Line 230 “> 0.5, Fig. S2).” Wrong figure number
Line 243 Please look into the following sentence “However, the increase in the ratios of C2/diacids and C2/TDOCs at night indicates that the lowered nighttime PBL height was not the case, which could be supported by the insignificant diurnal differences of primary pollutant markers such as Na+ , Ca2+ , and Mg2+ (t test, p > 0.01) between the daytime and 245 nighttime.” You can’t state that the PBL height was not more shallow than daytime PBL based on this evidence. You can, however, make a case that the change in PBL height was not the only cause of the change in the observed concentration. Also, before you get into these details a statistical test is required to establish that the night time concentration is significantly higher than the daytime concentration. Since the text may get messy with too many numbers, you may have to put the appropriate tables in the supplement.

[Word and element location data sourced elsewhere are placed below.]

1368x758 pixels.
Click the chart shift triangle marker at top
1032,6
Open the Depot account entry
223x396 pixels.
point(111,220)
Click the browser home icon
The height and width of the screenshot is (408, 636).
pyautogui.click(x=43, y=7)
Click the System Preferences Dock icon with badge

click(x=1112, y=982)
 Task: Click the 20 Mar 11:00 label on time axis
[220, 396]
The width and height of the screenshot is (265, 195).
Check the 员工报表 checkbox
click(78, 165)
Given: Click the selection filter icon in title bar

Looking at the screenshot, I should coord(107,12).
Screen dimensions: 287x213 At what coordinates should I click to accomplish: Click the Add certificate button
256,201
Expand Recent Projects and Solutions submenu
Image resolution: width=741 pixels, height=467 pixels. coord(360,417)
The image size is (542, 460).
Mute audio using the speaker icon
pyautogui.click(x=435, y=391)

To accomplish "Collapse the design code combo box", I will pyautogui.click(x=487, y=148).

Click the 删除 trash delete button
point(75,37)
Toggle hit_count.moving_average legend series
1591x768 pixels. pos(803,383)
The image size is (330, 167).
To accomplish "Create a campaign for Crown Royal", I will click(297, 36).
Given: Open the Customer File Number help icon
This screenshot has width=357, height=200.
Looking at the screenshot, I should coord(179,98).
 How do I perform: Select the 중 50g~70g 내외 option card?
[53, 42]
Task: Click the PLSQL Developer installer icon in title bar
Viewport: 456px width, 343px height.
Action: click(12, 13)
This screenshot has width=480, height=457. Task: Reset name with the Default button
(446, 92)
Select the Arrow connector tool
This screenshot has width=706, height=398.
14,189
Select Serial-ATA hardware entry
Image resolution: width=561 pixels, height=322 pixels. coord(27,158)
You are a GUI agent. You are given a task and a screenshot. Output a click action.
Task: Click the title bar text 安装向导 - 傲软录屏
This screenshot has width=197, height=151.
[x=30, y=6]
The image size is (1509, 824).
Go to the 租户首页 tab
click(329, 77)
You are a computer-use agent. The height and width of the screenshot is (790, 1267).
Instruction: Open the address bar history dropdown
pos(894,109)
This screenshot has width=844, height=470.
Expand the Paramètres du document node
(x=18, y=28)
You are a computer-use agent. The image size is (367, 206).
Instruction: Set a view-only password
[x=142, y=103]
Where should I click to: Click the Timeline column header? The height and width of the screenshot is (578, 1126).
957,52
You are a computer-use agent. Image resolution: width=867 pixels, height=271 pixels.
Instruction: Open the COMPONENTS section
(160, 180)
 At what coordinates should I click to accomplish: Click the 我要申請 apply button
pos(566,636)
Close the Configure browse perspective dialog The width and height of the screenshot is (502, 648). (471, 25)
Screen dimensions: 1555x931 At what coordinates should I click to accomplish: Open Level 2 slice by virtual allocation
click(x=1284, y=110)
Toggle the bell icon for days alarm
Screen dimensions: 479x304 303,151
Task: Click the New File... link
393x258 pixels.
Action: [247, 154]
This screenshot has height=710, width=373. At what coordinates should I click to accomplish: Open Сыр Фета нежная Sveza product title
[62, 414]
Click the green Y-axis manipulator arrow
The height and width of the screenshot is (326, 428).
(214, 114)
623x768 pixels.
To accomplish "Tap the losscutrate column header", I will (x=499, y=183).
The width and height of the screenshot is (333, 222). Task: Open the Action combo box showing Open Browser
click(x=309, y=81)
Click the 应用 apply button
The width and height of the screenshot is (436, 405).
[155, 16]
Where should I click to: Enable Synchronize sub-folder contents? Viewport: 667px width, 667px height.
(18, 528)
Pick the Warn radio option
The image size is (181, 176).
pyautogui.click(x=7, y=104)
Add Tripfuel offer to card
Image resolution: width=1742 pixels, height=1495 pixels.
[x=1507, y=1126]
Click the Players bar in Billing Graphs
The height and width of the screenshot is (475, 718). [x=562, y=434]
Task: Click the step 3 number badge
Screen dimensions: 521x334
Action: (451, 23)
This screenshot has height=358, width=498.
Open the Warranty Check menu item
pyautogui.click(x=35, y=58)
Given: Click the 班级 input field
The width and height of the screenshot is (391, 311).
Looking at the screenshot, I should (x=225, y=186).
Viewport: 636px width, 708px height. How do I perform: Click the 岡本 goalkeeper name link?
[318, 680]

Line 269 (Fig. S2) wrong figure number
Line 293 “Therefore, pHis exhibited pronounced negative relationships with C2 and its precursors such as Gly and mGly (R2 ≥ 0.45, Fig. 3a)” which figure is this referring to. Figure 2 does have a correlation analysis but not with pHis included. Fig. 3a has a histogram of concentrations
Minor language related comments:
Line 30: “photochemical oxidation lunched by the higher O3 concentration” please revise lunched is not the right word. It’s an ancient past tense of the verb to eat. “triggered by higher O3 mixing ratios” or “promoted by higher O3 mixing ratios” may be a better wording.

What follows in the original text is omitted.